Spam is killing off email and threatening the very future of the internet. Surveys are showing that current net users are switching off to get away from unsolicited commercial email. Millions more are reluctant to get online for fear of being deluged with offers of pornography, viagra, money scams and so on. As trade unionists and social change activists, this is a worrying development. Email is an enormously powerful and cheap tool for us, particularly for online campaigning, but spammers are making it increasingly difficult for us to get our message through. We need to educate our members and ourselves in order to win the battle against spam. If we don’t win that battle, we lose all the gains of the last decade and return to a world where those with the money can get their messages heard — and where we are effectively silenced.
The only problem is that there is no solution to spam. Let me re-phrase that: there is no solution, but there are solutions, to the problem of spam. For some time now, I have adopted a strategy of defense-in-depth.

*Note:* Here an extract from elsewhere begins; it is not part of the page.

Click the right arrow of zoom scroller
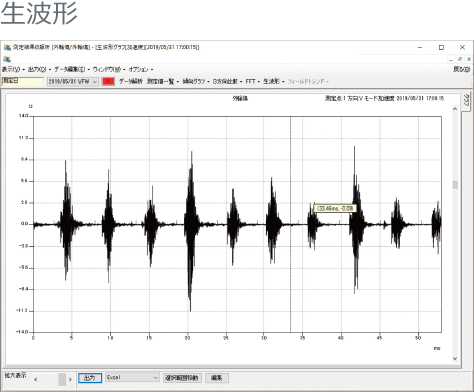The width and height of the screenshot is (474, 392). click(70, 379)
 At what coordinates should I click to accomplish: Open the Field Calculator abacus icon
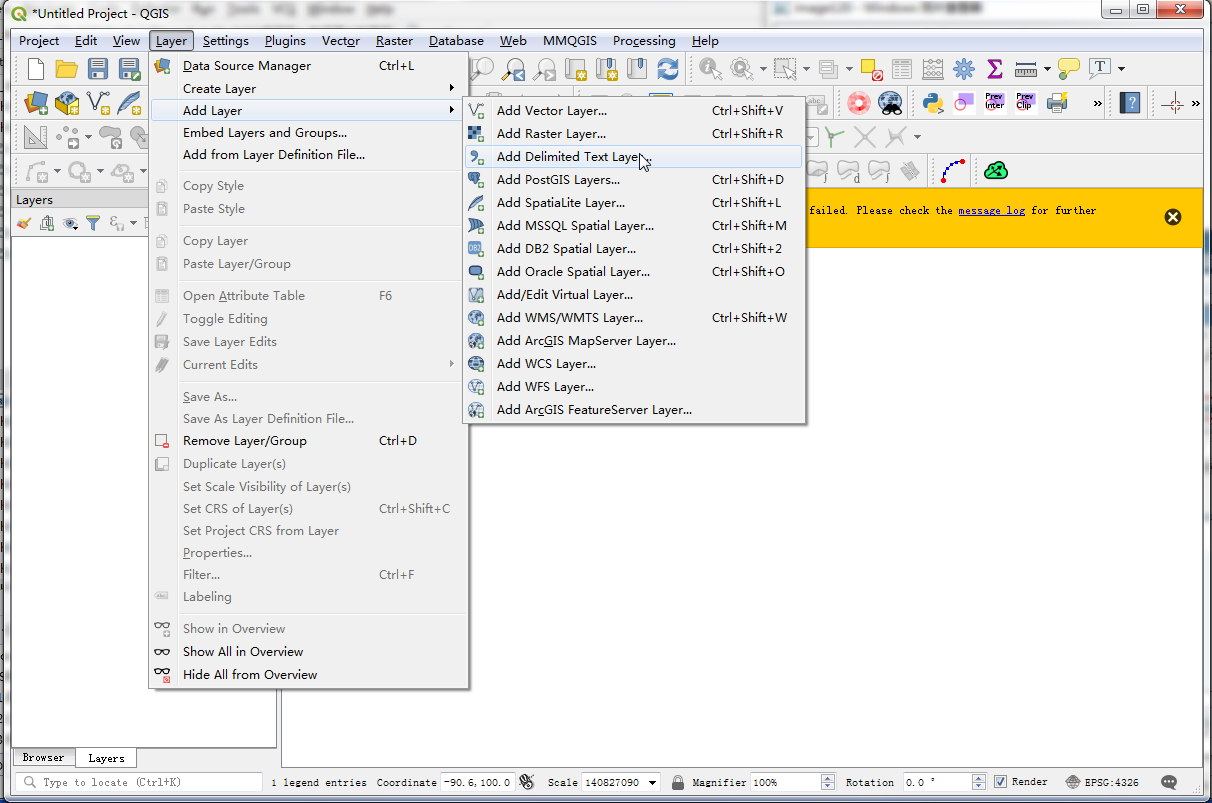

When I try to visualize this, I think about a huge table in the Imperial War Museum here in London which is used to illustrate what trench warfare was like on the Western Front during the First World War. It’s a diorama with model trucks, and miniature barbed wire, and little shriveled trees, and it’s huge. What I noticed the first time I saw it was how you didn’t have one trench on the Allied side, and one on the German side, which is how we sometimes imagine it. You had trenches behind trenches, so that if the enemy crossed through your minefield and climbed over your barbed wire, they only got into your first trench. You’d stop them before the second. And if that didn’t work, you had a several lines of defenses after that.
Defense in depth. It kept the enemy at bay along the Western Front and it largely works for me today in the battle against the spammers. It could work for you as well.
Basically, there are two and only two approaches to fighting spam. One is at server level and one at client level.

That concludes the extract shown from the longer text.